|Take me out of the ballgame.|
The referee is as much a part of sports these days as the players are. In every sport, whether it's baseball, football, or even boxing, the referee is there as the voice of reason, the enforcer of the rules, the maintainer of the peace. They often get more air time than the players as they explain rules, hand out penalties, and intervene in fights. But what would happen if we just got rid of referees? Would the leagues fall into complete chaos? Would players turn into wild animals and beat each other into oblivion? Would the modern day arena hark back to the gladiatorial era? I highly doubt it.
We've all played some form of "pick-up" sports before, and if not sports, some form of game, and there's an intrinsic human element to playing games that simultaneously establishes and enforces rules. It's more cultural, more embedded in our human nature, than I think people give it credit for, and that's because we've become so accustomed to having someone else (the "authority figure") tell us what we're supposed to do and how we're supposed to play that we feel like nothing can happen fairly without their presence. But players define rules, they have for generations of our evolution, and when rules are broken in a player-created game, there is always a penalty.
Children are masters at creating and enforcing rules. When a group of kids play freeze tag, there's an understanding between all participants of what the rules are and what a broken rule looks like. If a child tags another and he doesn't freeze (gasp), a nuclear meltdown occurs in the suddenly "Lord of the Flies" community, and that child is either kicked out of the game forever by his fellow taggers, sent home weeping to explain his indiscretion to his mother, or he's temporarily banished, locked in a longer-than-natural freeze, by the horde. It's a communal decision, not that all communal decisions are going to be correct (majority may rule, but it's rarely right), but when it comes to games, that type of enforcement works. The same thing happens for adults too. If we're driving and someone cuts us off, we honk our horn to shame the other person for breaking the understood rules of the game. If someone cuts in line, everyone behind that person will enforce proper behavior and send the invader to the back of the line, where he/she obviously belongs. We establish and enforce rules every single day, so why the authority in sports? Why the referees?
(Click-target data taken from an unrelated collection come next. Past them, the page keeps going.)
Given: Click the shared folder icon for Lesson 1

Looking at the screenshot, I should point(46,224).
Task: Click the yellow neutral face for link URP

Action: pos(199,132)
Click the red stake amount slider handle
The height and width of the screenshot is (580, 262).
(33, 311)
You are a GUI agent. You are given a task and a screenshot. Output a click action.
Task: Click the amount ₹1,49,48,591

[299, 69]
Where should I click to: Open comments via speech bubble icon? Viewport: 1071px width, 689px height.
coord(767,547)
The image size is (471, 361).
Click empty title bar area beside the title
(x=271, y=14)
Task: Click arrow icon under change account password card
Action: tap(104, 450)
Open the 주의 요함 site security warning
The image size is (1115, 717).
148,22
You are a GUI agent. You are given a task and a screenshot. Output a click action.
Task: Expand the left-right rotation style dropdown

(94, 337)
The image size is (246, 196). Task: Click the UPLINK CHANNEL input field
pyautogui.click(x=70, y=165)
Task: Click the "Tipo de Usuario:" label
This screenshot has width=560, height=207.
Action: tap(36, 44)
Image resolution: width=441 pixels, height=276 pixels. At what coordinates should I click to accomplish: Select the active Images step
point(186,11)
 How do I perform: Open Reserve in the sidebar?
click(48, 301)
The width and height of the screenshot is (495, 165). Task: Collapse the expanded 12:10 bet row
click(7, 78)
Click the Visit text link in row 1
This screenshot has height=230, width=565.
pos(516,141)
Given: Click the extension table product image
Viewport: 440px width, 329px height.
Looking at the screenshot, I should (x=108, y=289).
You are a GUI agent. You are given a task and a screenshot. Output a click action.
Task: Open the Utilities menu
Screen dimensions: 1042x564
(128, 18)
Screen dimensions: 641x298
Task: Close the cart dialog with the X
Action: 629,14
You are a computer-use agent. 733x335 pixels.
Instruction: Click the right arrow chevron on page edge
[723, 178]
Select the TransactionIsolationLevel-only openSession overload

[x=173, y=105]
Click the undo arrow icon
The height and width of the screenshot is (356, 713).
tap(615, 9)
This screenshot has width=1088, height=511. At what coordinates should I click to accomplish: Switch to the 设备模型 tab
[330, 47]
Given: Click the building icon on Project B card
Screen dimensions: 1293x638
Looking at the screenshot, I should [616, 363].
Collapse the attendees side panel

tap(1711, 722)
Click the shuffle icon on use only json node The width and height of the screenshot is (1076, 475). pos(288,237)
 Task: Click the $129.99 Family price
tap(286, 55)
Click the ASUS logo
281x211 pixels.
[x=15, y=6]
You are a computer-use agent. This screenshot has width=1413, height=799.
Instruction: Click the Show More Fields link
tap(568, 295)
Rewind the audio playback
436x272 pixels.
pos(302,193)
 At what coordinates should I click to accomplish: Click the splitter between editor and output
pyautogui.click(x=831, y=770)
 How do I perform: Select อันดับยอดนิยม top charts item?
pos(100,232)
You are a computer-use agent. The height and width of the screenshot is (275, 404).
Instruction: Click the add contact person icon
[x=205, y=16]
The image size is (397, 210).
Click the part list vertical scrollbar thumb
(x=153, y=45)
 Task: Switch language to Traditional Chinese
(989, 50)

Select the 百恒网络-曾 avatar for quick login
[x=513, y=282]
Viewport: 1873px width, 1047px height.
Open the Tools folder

The obvious answer is that, while people inherently define and follow rules, people also inherently cheat, and without a neutral third party there to observe and watch for intentional rule-breaking, it can go unseen and unpunished and have an unfair impact on the outcome of the sport. And sports are all about money, and when that much money is on the line, it's almost as if every owner and player collectively agrees: "There's too much to lose to not cheat, so you better disincentivize it from a higher authority." But people cheat regardless of the rules, in both life and in sports. Does everyone come to a complete stop at a stop sign? Of course not, we bend the rules in our favor daily, and so do athletes, even with the presence of a referee. The only difference is that when there is no referee, the players will naturally even the score or hand out a punishment befitting the offense.
I can't imagine a group of NFL athletes arguing over a pass interference call or a disputed touchdown, but maybe that's because we -- fans, coaches, players -- are all so used to letting someone else define the outcomes and mediate the disputes that it's hard to conceive of the alternative. We don't know what it would be like if the players were left up to their own devices, and, based on how they continually act even with an authority figure there to police their actions, it's easy to say how much worse it would be. But there would be a certain evolution that would occur. It would have to occur. A different version of that sport would organically grow into something new, something unique. In the NFL, the players that couldn't follow the rules would be ostracized, the nitpicky-nature of refereeing would disappear, as would the chain-link measurements and the precisely-controlled maintenance of game play and game clock. It would naturally sort itself out, and, in the end, I think a better sport would come about, something more akin to a hyper-speed rugby than the jerky, clumsy NFL.
The same thing would happen in baseball too. The whole concept of a "strikezone" would probably go away, and another version of pitching and hitting would emerge. Something that was more definitive, more abrupt; something that would force action as opposed to inaction on the part of the batter. Players would come to know what was and wasn't an out and wouldn't need to appeal to authority to sell their story. Baseball players are notorious for arguing the strikezone and getting ejected from the game. But that's because they aren't responsible to their fellow players, they can focus their disagreements on the "other," instead of being accountable to the other players and the fans to keep the game moving.
The NBA is by far the worst sport when it comes to players complaining to officials. And many times, a player will be able to woo an official simply as a result of his incessant whining. Has that ever worked in a pick-up game? "You know what, you're right, you do deserve some free throws." Hell no. Things are self-policed. You know when you fouled someone and you raise your hand. If it's disputed, you just take it at half-court and start again. No free throws, no authority. Just a communal understanding of "this is slowing our game down, so just take it at the top of the key and start playing again." That's how you play a game.